_Exercises:_
A. What net reduction in tokens does the markdown optimizer text say manual optimizations typically yield?
B. Continue the markdown optimizer text from where it stops.

_Selected extract:_
Files
2025-11-30 08:41:42 +08:00

5.3 KiB

name, description, version
name description version
markdown-optimizer Optimize markdown files for LLM consumption by adding YAML front-matter with metadata and TOC, normalizing heading hierarchy, removing noise and redundancy, converting verbose prose to structured formats, and identifying opportunities for Mermaid diagrams. Use when preparing technical documentation, notes, research, or knowledge base content for use as LLM reference material or in prompts. 1.0.0

Markdown Optimizer

Optimize markdown documents to maximize information density and LLM parsing efficiency while preserving semantic meaning.

Optimization Approaches

Use the bundled script for initial optimization:

python scripts/optimize_markdown.py input.md output.md

The script automatically:

  • Adds YAML front-matter with title, token estimate, key concepts, and TOC
  • Normalizes heading hierarchy (ensures no skipped levels)
  • Removes noise (excessive horizontal rules, redundant empty lines)
  • Identifies diagram opportunities (process flows, relationships, architecture)
  • Generates structured metadata for LLM reference

Token estimates: The script adds metadata (~50-150 tokens) but identifies optimization opportunities that typically yield net reductions of 20-40% when manual optimizations are applied.

Manual Optimization (Apply After Automated)

After running the script, review and apply manual optimizations:

  1. Review suggested_diagrams in front-matter - Create Mermaid diagrams for flagged sections
  2. Convert verbose prose to structured formats - Use tables, definition lists where appropriate
  3. Consolidate redundant examples - Merge similar code examples
  4. Strip unnecessary emphasis - Remove excessive bold/italic that doesn't add semantic value

Consult references/optimization-patterns.md for detailed patterns and examples.

_Data supplied:_

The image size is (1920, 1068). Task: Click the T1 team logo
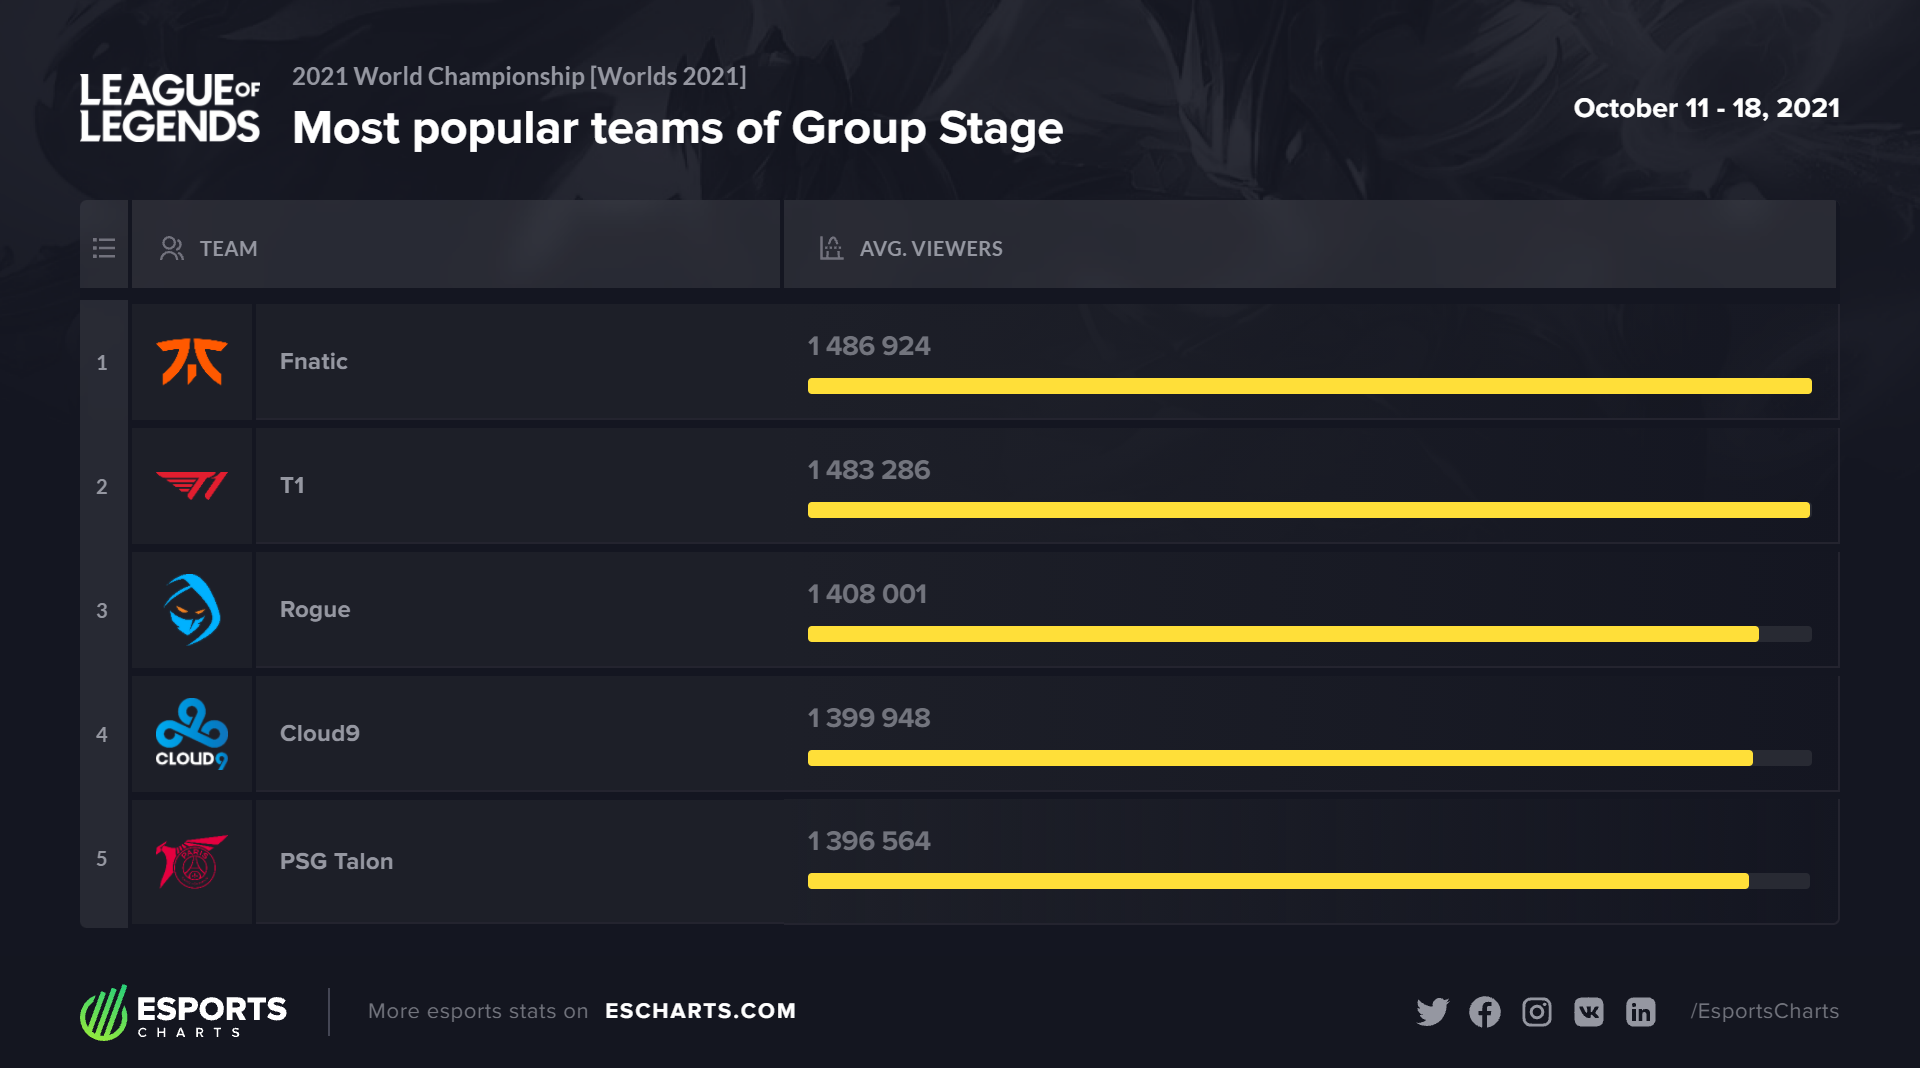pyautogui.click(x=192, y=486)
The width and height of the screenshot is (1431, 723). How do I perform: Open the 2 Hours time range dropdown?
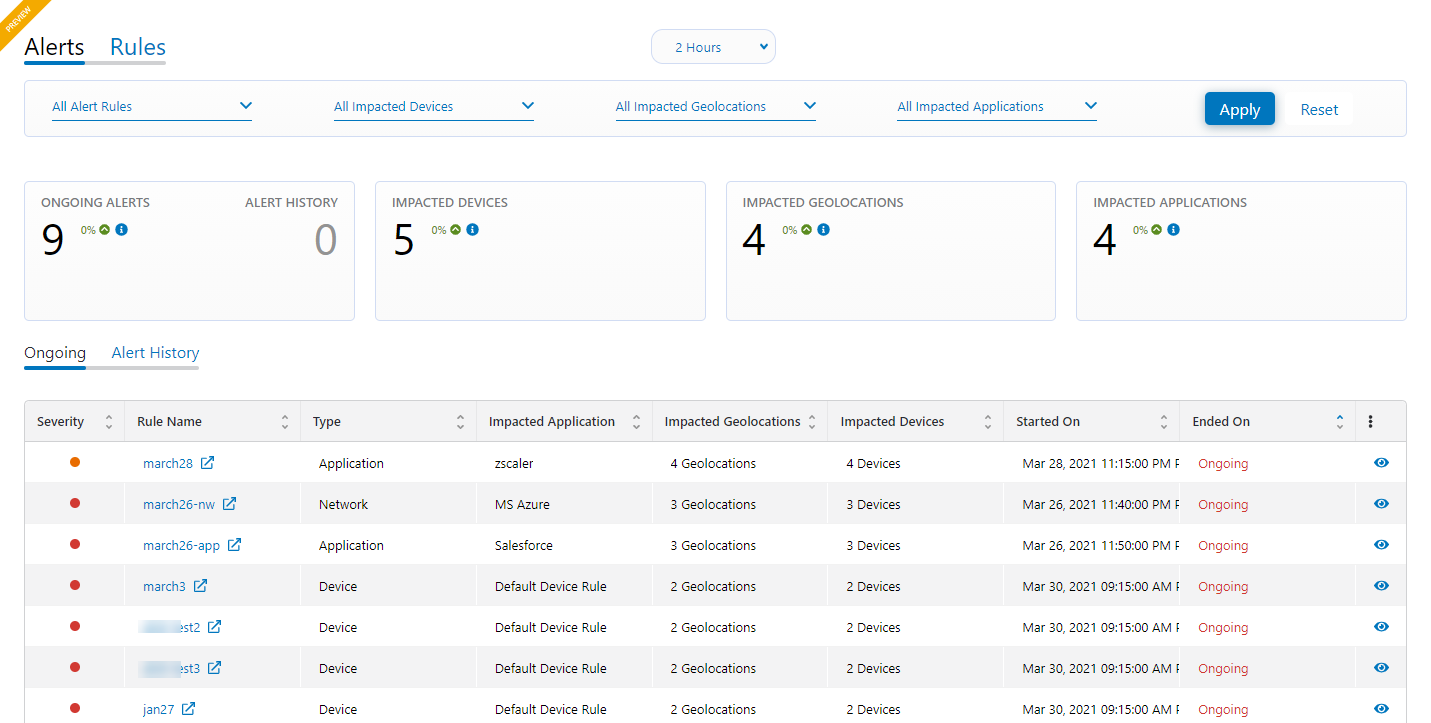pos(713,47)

--

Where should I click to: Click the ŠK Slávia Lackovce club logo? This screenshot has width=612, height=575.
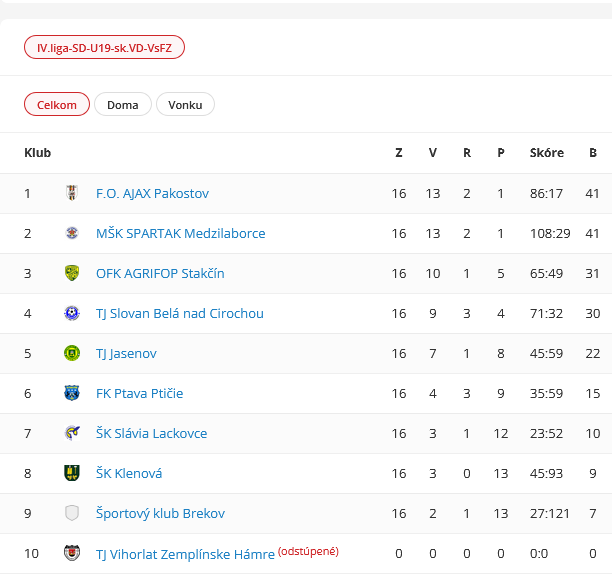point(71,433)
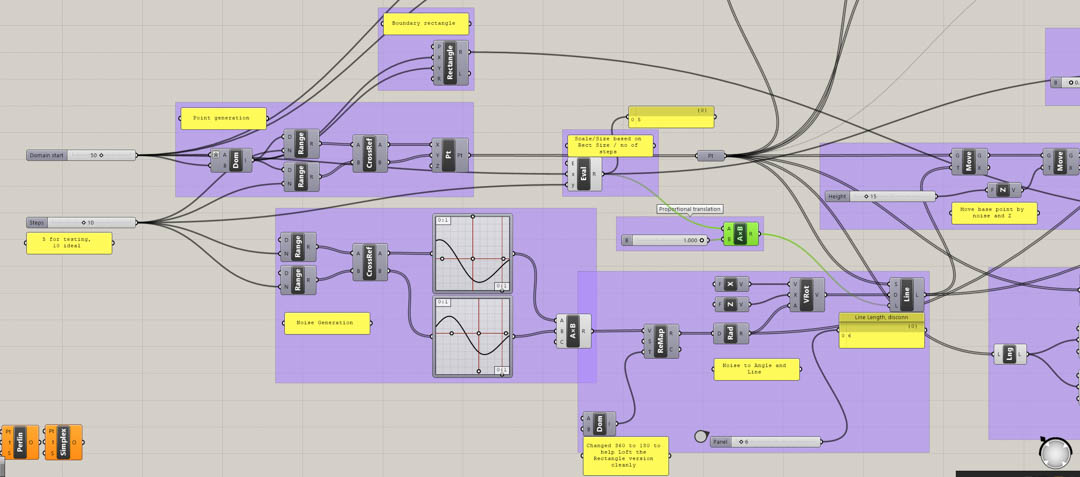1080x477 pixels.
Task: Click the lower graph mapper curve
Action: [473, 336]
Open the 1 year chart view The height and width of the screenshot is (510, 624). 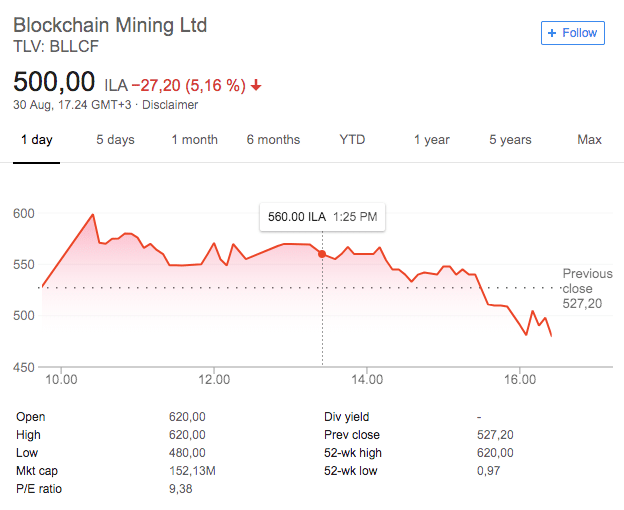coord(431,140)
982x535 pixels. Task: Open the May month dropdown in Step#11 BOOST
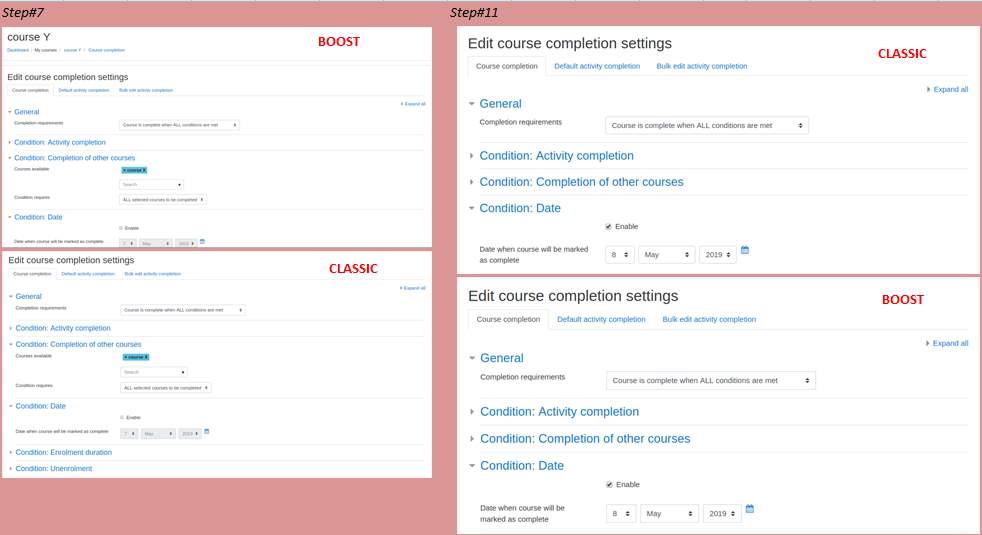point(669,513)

--

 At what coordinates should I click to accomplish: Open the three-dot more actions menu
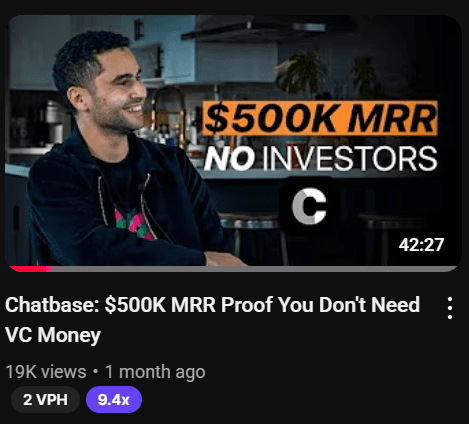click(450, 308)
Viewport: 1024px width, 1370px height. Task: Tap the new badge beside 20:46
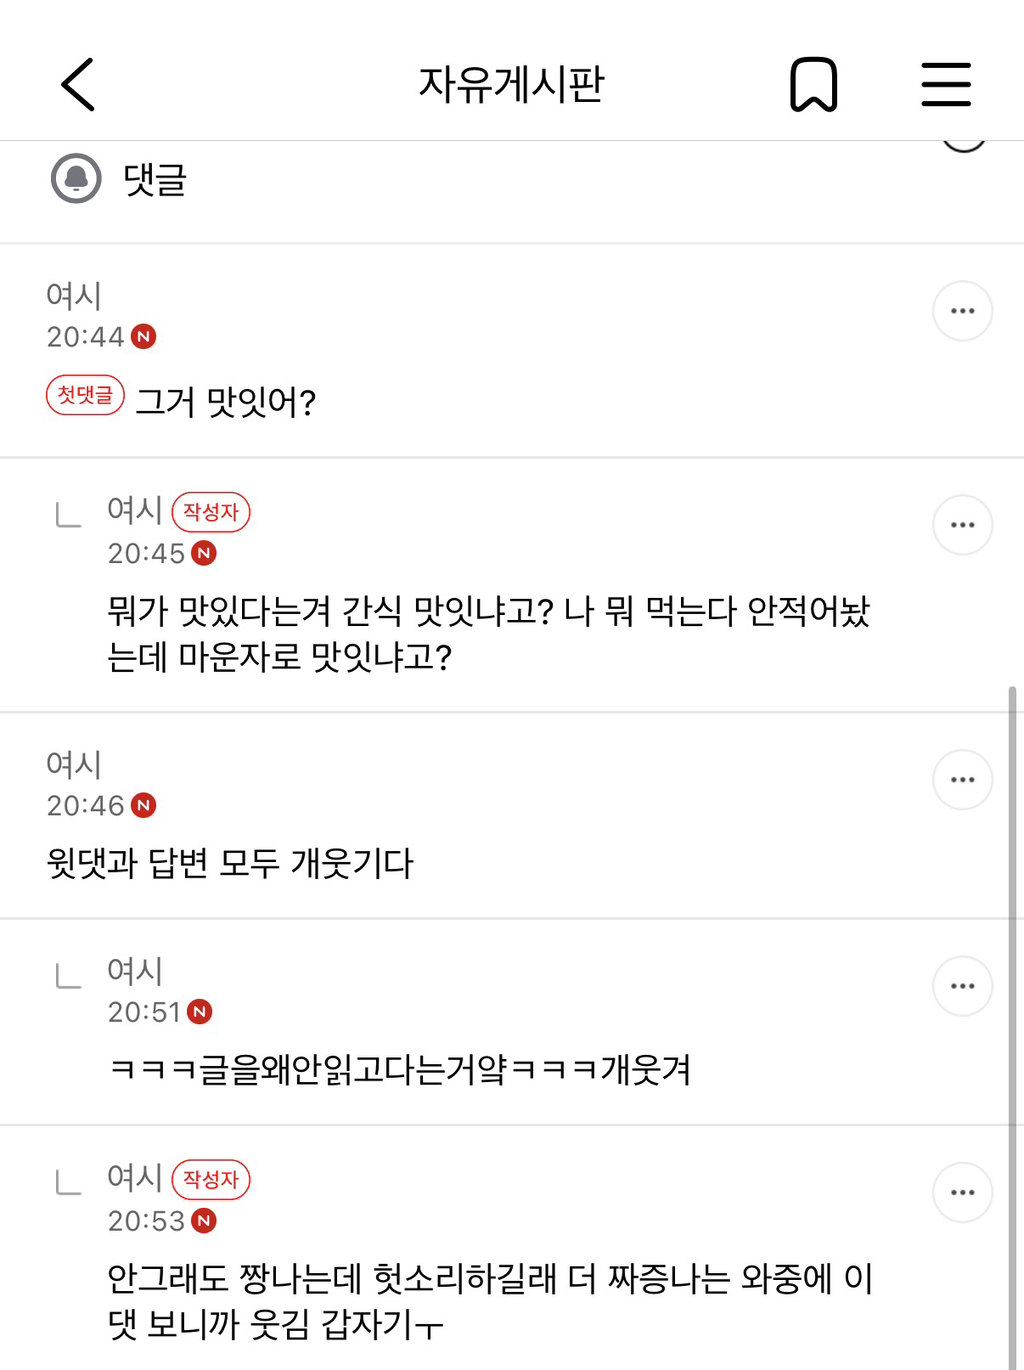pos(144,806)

_Answer set:_
A. Net reductions of 20-40%.

B.
Workflow

For Single Documents

  1. Run automated optimizer:

    python scripts/optimize_markdown.py document.md document-optimized.md
    
  2. Review output, especially:

    • suggested_diagrams - sections flagged for visualization
    • concepts - verify key topics are captured
    • toc - ensure structure is logical
  3. Apply manual optimizations using patterns from references/optimization-patterns.md

  4. Create Mermaid diagrams for suggested sections

  5. Verify all key information preserved

For Multiple Documents

When optimizing related documents, add relationship metadata:

---
title: "API Authentication"
related_docs:
  - api-reference.md
  - security-guide.md
dependencies:
  - python>=3.8
  - requests
---

This helps LLMs understand document connections when used as references.

Front-Matter Schema

The optimizer generates this structure:

---
title: "Document Title"              # From first H1 or filename
tokens: 1234                         # Estimated token count
optimized_for_llm: true              # Optimization flag
concepts:                            # Top 5 key concepts/topics
  - ConceptA
  - ConceptB
toc:                                 # Table of contents
  - Heading 1
    - Heading 2
      - Heading 3
suggested_diagrams:                  # Sections that could use visualization
  - section: "Section Name"
    type: flowchart                  # or: graph, architecture
---

Add manually when relevant:

related_docs: [file1.md, file2.md]  # Document relationships
dependencies: [tool1, tool2]         # Required tools/libraries
audience: developers                 # Target audience
status: published                    # Document status

Diagram Integration

When front-matter suggests diagrams, create them using Mermaid syntax. Common patterns:

Process Flow (type: flowchart)

flowchart TD
    A[Start] --> B[Step 1]
    B --> C{Decision?}
    C -->|Yes| D[Step 2]
    C -->|No| E[Alternative]

Relationships (type: graph)

graph LR
    A[Component A] --> B[Component B]
    A --> C[Component C]
    D[Component D] --> A

Architecture (type: architecture)

graph TB
    subgraph Frontend
        A[UI]
    end
    subgraph Backend
        B[API]
        C[Database]
    end
    A --> B
    B --> C

See references/optimization-patterns.md for comprehensive diagram patterns.

Best Practices

Do:

  • Run automated optimizer first to establish baseline
  • Review suggested diagrams - they often highlight unclear prose
  • Preserve all semantic information
  • Test that code examples still work
  • Verify cross-references remain intact

Don't:

  • Optimize creative writing or legal documents
  • Remove explanatory context that aids understanding
  • Over-compress at expense of clarity
  • Apply to already-concise technical specs

Quality Verification

After optimization, confirm:

  1. Front-matter is complete and accurate
  2. Key information preserved
  3. Logical flow maintained
  4. Token count reduced or value added
  5. Document is more scannable

Integration with Other Skills

Optimized markdown works well as:

  • Reference material loaded by other skills (references/ directories)
  • Input to prompt construction
  • Knowledge base entries
  • Technical documentation ingested by LLMs

Store optimized documents in skill references/ directories when they provide domain knowledge that Claude should access on-demand.